Overview
This article explains the process of enabling Admin Only Single Sign-On (SSO) for AdvocateHub using SAML, allowing administrators to access the hub through a company's SSO system while advocates use Influitive AdvocateHub accounts. It highlights the benefits of this setup, such as enhanced security and ease of access for administrators, and provides a step-by-step guide on configuring SAML SSO for admins and logging in via an identity management service like Okta or OneLogin.
Information
Note: Admin Only SSO only works with SAML and does not work with OAuth
This article will cover how to enable Admin Only Single Sign-On and how this feature works for your AdvocateHub.
You may want your Administrators to log into your hub through your company's Single Sign-On system, but have your Advocates sign up / in with an Influitive AdvocateHub account. This may appeal to you if you already use a third-party identity management service like Okta or OneLogin to handle your logins to the various applications or vendors your company uses.
This allows your IT team to easily manage employees access to any applications your company uses. Some positives of this include a more secure and reliable platform from where your identity management is controlled and improved ease of access to the AdvocateHub for your Administrators.
Setting Up Admin Only SSO
When setting up this feature, you will configure your SAML setup as normal using your identity management service (ie. Okta, OneLogin). When you navigate to the Single Sign-On section of your settings, Settings > System > Login/Security , you will see an option to enable Admin Only:
To enable SSO for only administrators, simply click on the "Enabled" radio button as pointed out above. If you want all users (Advocates and Administrators) to use SSO, choose the "Disabled" radio button option.

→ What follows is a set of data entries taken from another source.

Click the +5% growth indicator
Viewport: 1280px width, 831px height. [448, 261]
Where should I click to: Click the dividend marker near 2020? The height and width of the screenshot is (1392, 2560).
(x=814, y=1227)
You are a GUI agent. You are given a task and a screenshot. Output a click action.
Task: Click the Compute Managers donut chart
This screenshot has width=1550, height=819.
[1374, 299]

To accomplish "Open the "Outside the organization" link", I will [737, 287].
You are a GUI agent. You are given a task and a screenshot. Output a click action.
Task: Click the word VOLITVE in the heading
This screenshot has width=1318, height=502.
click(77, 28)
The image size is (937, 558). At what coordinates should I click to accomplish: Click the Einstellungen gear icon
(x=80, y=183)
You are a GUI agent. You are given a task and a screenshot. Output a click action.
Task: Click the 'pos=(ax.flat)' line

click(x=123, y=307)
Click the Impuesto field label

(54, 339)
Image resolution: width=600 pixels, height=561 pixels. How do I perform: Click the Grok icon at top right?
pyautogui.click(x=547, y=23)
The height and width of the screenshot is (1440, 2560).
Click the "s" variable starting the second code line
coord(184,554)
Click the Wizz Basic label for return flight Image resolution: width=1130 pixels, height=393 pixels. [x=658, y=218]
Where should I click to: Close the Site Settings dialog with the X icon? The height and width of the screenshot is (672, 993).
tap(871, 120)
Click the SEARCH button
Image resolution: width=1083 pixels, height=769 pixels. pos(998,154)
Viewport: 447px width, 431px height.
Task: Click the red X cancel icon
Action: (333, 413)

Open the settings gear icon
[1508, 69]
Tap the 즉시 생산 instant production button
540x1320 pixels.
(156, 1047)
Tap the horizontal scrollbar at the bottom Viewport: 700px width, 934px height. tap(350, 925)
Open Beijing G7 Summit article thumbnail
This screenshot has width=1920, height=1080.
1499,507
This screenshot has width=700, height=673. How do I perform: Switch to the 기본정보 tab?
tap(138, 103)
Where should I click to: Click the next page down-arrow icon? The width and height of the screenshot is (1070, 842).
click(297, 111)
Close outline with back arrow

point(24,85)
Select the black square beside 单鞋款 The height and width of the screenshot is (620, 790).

Now that you have everything set up, log in to the identity management service you use and navigate to the place where all your applications are. Click your AdvocateHub application and you should be brought straight into your Administrator account in your AdvocateHub. Here is a quick video that runs through what it looks like using OneLogin as an example:
Note: There is no Influitive landing page for the Administrator. Usually with Single Sign-On, when an Administrator navigates to the AdvocateHub they will be redirected to their Single Sign-On login page where they enter their credentials and gain access to the AdvocateHub. With Admin Only Single Sign-On, the only place for the Administrator to gain access to the AdvocateHub is by clicking on the application within their identity management service. If an Administrator attempts to log in to the AdvocateHub through the sign-in page, they will be denied access and see the following message:
FAQ
What is Admin Only Single Sign-On (SSO)?
Admin Only Single Sign-On (SSO) is a feature that allows administrators to log into AdvocateHub through a company's Single Sign-On system, while advocates use separate Influitive AdvocateHub accounts.
Can Admin Only SSO work with OAuth?
No, Admin Only SSO only works with SAML and does not work with OAuth.
How do I configure SAML SSO for administrators in AdvocateHub?
To configure SAML SSO for administrators, go to Settings > System > Login/Security in your AdvocateHub settings, and select the "Enabled" radio button under the Admin Only option.
What happens if an administrator tries to log in directly through the AdvocateHub sign-in page with Admin Only SSO enabled?
If Admin Only SSO is enabled and an administrator attempts to log in directly through the AdvocateHub sign-in page, access will be denied, and they will receive a message indicating that login is not possible through that method.
What are the advantages of implementing Admin Only SSO?
The advantages include a more secure and reliable identity management platform, improved ease of access for administrators, and efficient management of employee access to company applications.